The 1912 disaster of the ocean liner Titanic has been the subject of several big-screen and television movies. Hardly disastrous, most are actually quite good, from the fascinating 1943 Nazi propaganda vehicle to the glitzy 1997 blockbuster.
On a far smaller scale, the 1953, black-and-white, Hollywood "Titanic" proves quite entertaining. Known for lush soapers like "Three Coins in the Fountain," director Jean Negulesco crafted a well-paced and beautifully appointed film, and was fortunate to have had a superb cast at his disposal.
The main storyline concerns the troubled marriage of passenger played by Barbara Stanwyck, who acquits herself ably. Throughout her lengthy career, she never delivered a lackluster performance, although this is hardly one of her stellar roles.
Clifton Webb tries unsuccessfully to butch it up as the supercilious husband who exhibits uncharacteristic valor in the finale. Audrey Dalton is a veritable iceberg as their frigid daughter, who is warmed by the love of beautiful Robert Wagner, no stranger to fatal ocean voyages.

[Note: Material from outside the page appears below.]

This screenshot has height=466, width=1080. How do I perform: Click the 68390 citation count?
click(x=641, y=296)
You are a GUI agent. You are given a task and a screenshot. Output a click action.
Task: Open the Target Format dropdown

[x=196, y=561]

Brian Aherne is the noble ship captain, Edmund Purdom his loyal chief officer, and brassy Thelma Ritter adds some spice as a plucky Molly Brown-like character. For the period, the special effects are quite striking and realistic. Although obviously sentimental, the close of the film successfully avoids being maudlin.

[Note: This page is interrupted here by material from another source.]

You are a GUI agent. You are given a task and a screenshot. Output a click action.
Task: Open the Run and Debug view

Having been available on both VHS tape and DVD, "Titanic" is making its maiden voyage on Blu-ray. 20th Century Fox ’s new release features respectable, if not exceptional picture quality. The high-definition engineering provides a slight improvement over the DVD.
The special features are minimal, and include some miscellaneous trailers, a newsreel of the premiere, and a brief audio essay by historian Sylvia Stoddard. The most worthwhile extra is the audio commentary, in which Stoddard is joined by cinematographer Michael D. Lonzo, as well as cast members Dalton and Wagner.